(Document passage)
┏━━
ALL’S WELL THAT ENDS WELL … OR, UNHAPPILY EVER AFTER (2003)

It’s Oscar Time, so …

I have often said, and you have heard me say it, that a bright film with a mediocre ending is a mediocre film.

Conversely, a medium-good film with a terrific ending is a terrific film.

I have, over the years, watched various pictures and, in a frenzy, gone home to write new endings for them or to congratulate ordinary films with brilliant finales.

Let’s start with Fahrenheit 451, François Truffaut’s version of my novel, filmed in 1966, with some excellent casting: Oskar Werner as Montag and Cyril Cusack as the Fire Chief.

But his terrible mistake was casting Julie Christie in two confusing roles and eliminating Clarisse McClellan, the girl next door; Faber, the philosopher, and the Mechanical Hound.

An almost bright film with a brilliant ending.

The finale, with the fine Bernard Herrmann score, shows the Book People moving in a snowfall through the woods, whispering the lines from all the books they have remembered. This ending has never failed to move audiences. The film ends on this high note, and one leaves feeling you’ve seen more than was really there.
┗━━
(Record set)
┏━━
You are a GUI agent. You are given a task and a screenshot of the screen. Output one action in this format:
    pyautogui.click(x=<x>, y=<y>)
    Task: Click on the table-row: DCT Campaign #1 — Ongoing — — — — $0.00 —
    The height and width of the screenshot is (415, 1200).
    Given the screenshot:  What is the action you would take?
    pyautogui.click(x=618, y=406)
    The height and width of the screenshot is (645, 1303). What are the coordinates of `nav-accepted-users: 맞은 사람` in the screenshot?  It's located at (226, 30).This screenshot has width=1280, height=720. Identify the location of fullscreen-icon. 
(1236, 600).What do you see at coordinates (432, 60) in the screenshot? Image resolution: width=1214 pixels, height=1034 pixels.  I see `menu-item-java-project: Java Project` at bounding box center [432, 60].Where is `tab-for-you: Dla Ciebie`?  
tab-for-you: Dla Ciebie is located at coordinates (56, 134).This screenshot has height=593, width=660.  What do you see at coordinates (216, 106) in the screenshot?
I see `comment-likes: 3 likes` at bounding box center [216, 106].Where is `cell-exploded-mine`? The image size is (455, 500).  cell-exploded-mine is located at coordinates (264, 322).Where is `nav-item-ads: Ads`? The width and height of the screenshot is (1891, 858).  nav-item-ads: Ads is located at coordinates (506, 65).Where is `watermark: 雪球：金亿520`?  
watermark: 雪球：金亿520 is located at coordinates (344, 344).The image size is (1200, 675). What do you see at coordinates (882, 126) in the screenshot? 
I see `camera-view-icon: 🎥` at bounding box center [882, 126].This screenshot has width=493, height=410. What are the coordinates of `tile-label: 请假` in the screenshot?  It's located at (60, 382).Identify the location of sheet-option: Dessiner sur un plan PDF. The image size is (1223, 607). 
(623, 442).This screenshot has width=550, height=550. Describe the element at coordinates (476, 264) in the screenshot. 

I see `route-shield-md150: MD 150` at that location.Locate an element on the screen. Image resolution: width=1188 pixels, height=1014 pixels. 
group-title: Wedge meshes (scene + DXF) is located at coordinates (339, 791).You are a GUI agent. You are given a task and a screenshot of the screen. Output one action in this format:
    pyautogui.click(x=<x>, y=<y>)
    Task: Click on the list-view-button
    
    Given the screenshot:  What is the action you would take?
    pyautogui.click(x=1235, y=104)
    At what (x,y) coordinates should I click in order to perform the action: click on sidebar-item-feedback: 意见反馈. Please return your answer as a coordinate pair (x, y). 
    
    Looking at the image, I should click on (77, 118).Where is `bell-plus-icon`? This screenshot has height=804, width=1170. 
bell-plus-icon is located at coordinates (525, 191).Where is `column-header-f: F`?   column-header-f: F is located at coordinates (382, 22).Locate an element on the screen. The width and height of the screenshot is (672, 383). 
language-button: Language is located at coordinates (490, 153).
┗━━
(Work to complete)
- A) Please write out everything from "ALL’S WELL THAT" down to "a mediocre film." in the essay on film endings, switching "mediocre" to "forgettable".
- B) Carry the essay on film endings forward from its last sentence.

(Answers by item number)
- A)
ALL’S WELL THAT ENDS WELL … OR, UNHAPPILY EVER AFTER (2003)

It’s Oscar Time, so …

I have often said, and you have heard me say it, that a bright film with a forgettable ending is a forgettable film.

- B)
Next, consider Network, one of Sidney Lumet’s finest films, but with an ending—to me, anyway—that has always seemed incomplete.

It’s the story of a network reporter (played by Peter Finch) who announces his imminent suicide. Resultantly, his ratings go up and the network gives him more power, leading to that memorable scene in mid-film where he shouts for people to throw open their windows across the country and yell, “I’m mad as hell and I’m not going to take this anymore!”

When his power diminishes, the network has him shot.

At the finale, he lies dead in the television theater.

I left the film with a dreadful feeling of incompleteness and published my own ending in the Los Angeles Times:

If you’re going to kill the Finch character, tell the public, so that on his death night his TV ratings go up again.

The next day, hold his funeral on the evening news with Walter Cronkite. His ratings go up again.

On the third day, you stash his body in a Forest Lawn Cemetery cave and roll a large rock in front of it as millions watch.

A week later, you roll the rock aside, find the tomb empty—and you have a television series.

That was my ending I sent to Sidney Lumet with apologies.

Now consider Rosemary’s Baby, a nice film but with a cowardly finis.

Its last scene finds Rosemary, whose child is Lucifer’s, searching for her lost baby, kidnapped by a witches’ coven in the next apartment.

Breaking in with a butcher knife, Rosemary confronts the coven and stares at a crepe-ribboned crib lying nearby.

The witches urge her, “Rock your child.”

She rocks the crib in which her lost baby cries. The end.

Not for me it wasn’t.

No normal mother would rock the crib. She should seize the baby and race down into the streets, pursued by the witches in rain and lightning.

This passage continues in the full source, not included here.